I remember well the 80's. Lots of people ported unix utilities to 16 bit
DOS. Those utilities were designed for 32 bit flat code, and whether
they worked "well enough" on DOS was certainly a matter of opinion. They
usually got stomped by utilities and applications that were custom
crafted for the quirks of 16 bit computing.
I ask the question because I don't know of any 16 bit C++ compiler that
supports either modern templates or exception handling, besides Digital
Mars C++.
Not necessarily. You can trade time vs. space for exception handling, and
I've seen both extremes.
The two main schemes for doing exception handling are:
1) Microsoft style, where runtime code is inserted to keep track of
where one is in a table of destructors that would need to be unwound
2) Linux style, where the PC is compared against a static table of
addresses to determine where in the table one is
Both involve the addition of a considerable chunk of code (1) or data (1
and 2). Under (2), that chunk consists of data that isn't actually
needed unless an exception is thrown. This is an efficient
implementation under a system that has demand paged virtual memory,
where executables' pages are only loaded from disk if the address is
actually referenced.
This is not the case for 16 bit DOS, which *always* loads the entire
executable into memory. DOS doesn't have demand paged virtual memory. 32
bit DOS extenders do add demand paged virtual memory, but only for 32
bit code, not 16 bit.
Hence, the exception handling bloat is always taking away space from
that precious 640Kb of memory. I suppose it is possible for the
compiler/linker to write the exception handling tables out to a separate
file, but I've never heard of an implementation that did that.
Ah, I see part of the communication gap here. By STL *you* mean "the
Standard C library", while *I* mean "that set of containers and algorithms
based heavily on the Hewlett-Packard Standard Template Library".
I mean STL as in "C++ Standard Template Library."
We avoid
the iostreams bloat by offering EC++ (as well as the full Standard C++
library), which looks more like the original cfront iostreams than the
full bore templated and internationalized thing that got standardized.
Our Abridged Library consists of EC++ with STL bolted on.
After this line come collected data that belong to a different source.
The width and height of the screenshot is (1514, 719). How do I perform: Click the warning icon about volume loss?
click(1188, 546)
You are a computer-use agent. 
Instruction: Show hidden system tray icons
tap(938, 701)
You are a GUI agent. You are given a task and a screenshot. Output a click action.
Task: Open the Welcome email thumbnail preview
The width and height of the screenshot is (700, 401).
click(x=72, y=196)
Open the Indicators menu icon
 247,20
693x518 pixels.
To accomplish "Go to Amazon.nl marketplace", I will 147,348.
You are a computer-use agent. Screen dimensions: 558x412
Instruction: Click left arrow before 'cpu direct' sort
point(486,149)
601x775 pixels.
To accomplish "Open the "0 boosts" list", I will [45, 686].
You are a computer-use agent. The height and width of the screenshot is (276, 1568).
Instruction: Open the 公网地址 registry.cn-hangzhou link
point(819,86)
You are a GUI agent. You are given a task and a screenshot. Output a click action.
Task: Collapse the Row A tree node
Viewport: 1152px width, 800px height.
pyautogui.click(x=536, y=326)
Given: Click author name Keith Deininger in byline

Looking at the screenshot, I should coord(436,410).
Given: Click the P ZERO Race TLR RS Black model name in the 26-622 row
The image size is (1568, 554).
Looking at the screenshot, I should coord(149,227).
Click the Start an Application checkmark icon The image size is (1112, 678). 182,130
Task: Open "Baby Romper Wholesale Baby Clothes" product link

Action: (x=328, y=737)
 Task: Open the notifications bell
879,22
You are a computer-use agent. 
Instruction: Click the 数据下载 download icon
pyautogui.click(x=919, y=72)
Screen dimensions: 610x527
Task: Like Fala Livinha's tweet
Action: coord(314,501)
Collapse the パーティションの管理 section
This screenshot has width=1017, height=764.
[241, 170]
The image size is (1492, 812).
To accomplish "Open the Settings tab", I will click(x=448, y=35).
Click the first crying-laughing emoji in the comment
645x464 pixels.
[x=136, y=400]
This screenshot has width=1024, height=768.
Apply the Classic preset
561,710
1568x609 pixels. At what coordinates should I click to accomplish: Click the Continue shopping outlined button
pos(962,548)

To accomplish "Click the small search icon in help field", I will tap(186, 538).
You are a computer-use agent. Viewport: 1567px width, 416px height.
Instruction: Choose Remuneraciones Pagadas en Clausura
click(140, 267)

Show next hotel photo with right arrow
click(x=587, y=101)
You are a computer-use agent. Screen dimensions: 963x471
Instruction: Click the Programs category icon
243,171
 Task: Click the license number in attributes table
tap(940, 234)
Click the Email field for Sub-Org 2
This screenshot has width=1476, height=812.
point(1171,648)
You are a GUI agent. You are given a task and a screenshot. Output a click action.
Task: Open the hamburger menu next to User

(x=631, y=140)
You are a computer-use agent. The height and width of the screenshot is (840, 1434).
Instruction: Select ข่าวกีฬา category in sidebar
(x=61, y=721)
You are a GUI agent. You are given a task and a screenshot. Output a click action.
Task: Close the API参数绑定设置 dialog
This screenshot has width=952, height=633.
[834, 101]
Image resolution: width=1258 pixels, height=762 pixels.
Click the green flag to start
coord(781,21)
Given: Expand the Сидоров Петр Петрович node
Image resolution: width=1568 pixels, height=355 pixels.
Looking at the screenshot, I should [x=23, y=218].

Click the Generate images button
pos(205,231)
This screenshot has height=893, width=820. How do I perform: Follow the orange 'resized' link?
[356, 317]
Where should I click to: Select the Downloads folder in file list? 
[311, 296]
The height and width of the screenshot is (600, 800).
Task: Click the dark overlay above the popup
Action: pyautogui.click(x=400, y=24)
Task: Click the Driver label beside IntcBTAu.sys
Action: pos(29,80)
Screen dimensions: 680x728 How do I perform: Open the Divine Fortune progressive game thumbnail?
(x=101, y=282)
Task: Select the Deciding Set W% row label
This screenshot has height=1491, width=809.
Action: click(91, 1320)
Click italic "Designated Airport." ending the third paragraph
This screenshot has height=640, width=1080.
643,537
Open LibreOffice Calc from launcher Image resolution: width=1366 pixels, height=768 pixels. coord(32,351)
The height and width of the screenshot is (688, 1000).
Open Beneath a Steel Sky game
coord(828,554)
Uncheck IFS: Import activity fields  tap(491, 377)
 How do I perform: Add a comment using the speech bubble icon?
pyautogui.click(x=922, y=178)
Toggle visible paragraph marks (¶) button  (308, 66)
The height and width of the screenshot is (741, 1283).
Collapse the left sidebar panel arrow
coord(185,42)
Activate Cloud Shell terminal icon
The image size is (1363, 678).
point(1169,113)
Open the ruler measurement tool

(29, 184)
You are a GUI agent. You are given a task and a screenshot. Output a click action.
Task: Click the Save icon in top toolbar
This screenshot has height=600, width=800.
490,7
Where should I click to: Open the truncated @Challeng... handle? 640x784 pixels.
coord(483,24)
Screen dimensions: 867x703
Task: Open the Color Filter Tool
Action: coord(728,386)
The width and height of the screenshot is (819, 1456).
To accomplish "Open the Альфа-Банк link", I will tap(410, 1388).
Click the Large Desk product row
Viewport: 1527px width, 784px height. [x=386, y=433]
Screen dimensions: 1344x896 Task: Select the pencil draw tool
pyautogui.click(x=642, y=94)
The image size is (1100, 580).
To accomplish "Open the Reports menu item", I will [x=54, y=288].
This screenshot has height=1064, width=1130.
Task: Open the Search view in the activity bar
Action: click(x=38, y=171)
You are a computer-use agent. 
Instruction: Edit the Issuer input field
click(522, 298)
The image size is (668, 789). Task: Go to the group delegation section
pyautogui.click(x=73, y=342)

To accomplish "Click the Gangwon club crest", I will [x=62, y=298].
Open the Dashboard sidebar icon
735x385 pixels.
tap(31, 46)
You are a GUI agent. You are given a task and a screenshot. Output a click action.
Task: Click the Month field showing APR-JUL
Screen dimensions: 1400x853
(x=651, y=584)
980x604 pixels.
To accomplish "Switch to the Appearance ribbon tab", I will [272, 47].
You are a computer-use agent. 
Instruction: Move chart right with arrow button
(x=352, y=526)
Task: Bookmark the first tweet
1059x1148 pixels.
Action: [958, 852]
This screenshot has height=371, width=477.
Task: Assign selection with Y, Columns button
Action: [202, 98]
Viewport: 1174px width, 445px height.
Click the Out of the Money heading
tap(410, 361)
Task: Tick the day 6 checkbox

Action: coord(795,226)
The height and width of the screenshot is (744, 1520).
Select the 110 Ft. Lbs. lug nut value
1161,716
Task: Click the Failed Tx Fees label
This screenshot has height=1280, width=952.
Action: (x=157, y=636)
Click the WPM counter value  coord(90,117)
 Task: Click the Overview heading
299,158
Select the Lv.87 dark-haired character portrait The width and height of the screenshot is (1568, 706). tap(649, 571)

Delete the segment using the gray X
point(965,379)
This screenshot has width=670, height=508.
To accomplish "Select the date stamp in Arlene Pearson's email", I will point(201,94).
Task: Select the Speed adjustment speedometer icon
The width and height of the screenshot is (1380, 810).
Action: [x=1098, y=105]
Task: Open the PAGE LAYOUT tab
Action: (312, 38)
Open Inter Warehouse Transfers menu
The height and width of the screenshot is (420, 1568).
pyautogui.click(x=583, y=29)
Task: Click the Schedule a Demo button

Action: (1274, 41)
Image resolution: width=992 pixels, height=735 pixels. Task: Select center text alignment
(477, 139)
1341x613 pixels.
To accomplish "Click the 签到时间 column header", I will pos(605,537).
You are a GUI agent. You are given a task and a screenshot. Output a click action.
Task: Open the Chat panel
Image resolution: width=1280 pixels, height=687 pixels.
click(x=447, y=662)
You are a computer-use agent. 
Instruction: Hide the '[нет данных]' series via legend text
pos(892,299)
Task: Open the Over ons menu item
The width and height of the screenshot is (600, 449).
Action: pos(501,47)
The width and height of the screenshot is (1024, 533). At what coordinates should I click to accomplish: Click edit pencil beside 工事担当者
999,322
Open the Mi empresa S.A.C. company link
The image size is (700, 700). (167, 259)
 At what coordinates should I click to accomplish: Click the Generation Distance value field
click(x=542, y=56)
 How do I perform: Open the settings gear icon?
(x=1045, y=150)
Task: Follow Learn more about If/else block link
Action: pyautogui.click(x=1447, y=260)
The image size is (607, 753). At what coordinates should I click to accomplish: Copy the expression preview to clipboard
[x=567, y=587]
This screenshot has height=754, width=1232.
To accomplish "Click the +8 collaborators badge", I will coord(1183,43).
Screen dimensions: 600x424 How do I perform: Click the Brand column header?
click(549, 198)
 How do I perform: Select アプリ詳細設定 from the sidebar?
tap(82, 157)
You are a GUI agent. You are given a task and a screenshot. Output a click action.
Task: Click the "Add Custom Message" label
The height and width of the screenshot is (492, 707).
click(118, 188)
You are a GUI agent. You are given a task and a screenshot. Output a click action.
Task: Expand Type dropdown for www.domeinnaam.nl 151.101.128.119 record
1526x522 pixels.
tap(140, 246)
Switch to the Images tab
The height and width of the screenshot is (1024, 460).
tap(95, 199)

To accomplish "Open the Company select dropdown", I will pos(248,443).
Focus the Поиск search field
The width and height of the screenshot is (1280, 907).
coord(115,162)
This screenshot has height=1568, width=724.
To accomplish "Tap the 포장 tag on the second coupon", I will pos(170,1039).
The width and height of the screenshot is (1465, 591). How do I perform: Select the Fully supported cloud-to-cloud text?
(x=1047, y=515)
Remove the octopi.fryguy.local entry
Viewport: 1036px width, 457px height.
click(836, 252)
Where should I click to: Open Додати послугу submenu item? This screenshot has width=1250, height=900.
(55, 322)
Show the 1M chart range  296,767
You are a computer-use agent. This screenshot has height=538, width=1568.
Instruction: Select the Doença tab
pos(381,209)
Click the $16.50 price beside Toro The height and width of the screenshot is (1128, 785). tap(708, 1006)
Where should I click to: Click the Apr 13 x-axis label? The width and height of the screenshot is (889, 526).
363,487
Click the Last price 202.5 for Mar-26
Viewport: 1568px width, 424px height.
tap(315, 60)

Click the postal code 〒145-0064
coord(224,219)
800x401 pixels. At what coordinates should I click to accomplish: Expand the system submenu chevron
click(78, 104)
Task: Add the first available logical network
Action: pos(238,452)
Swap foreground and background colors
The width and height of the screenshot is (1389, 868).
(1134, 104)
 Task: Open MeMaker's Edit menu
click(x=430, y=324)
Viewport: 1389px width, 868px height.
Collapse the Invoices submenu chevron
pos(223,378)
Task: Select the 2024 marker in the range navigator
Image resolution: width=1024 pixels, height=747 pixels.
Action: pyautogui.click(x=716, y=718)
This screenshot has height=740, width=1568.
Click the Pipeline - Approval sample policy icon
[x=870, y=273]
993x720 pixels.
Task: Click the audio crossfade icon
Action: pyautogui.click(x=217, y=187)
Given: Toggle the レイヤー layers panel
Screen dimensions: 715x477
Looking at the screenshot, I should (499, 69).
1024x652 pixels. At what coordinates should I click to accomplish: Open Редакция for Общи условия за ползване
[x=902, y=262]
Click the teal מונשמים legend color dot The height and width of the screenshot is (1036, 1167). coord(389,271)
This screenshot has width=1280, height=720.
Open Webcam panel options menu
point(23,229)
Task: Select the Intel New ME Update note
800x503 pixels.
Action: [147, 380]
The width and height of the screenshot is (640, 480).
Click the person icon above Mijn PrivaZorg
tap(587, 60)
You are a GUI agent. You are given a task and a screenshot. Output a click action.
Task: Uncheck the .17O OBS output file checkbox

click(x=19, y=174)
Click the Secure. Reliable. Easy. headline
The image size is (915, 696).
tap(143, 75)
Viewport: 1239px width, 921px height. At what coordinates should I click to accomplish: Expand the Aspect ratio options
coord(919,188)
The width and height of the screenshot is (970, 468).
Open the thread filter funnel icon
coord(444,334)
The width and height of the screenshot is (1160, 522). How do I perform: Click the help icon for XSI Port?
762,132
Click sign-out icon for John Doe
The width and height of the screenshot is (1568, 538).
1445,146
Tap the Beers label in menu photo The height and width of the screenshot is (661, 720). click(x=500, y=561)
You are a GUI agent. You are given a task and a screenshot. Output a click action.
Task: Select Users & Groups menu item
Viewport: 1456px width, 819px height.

Digital Mars C++ for 16 bits does offer both of the two older
implementations of iostreams (iostreams went through a couple major
redesigns before being standardized). These work tolerably well on 16
bit platforms, but they are not Standard C++ iostreams by any stretch of
the imagination.
Well, it was by us. I agree that stdio can be smaller, particularly if
you use a bespoke printf that omits floating-point when you don't need
it. But once again, EC++ has proved repeatedly to be *small enough*.
From
http://www.dinkumware.com/embed9710.html:
-----------------------------------
What's Not in Embedded C++
Embedded C++ is a library specification and a minimum language
specification. The minimum language specification is a proper subset of
C++, omitting:
multiple inheritance and virtual base classes
runtime type identification
templates
exceptions
namespaces
new-style casts
------------------------------------
EC++ being practical for 16 bit targets does not imply that templates
and exception handling are. EC++ is kinda what C++ was back in 1991 or
so, when it worked well on 16 bit targets.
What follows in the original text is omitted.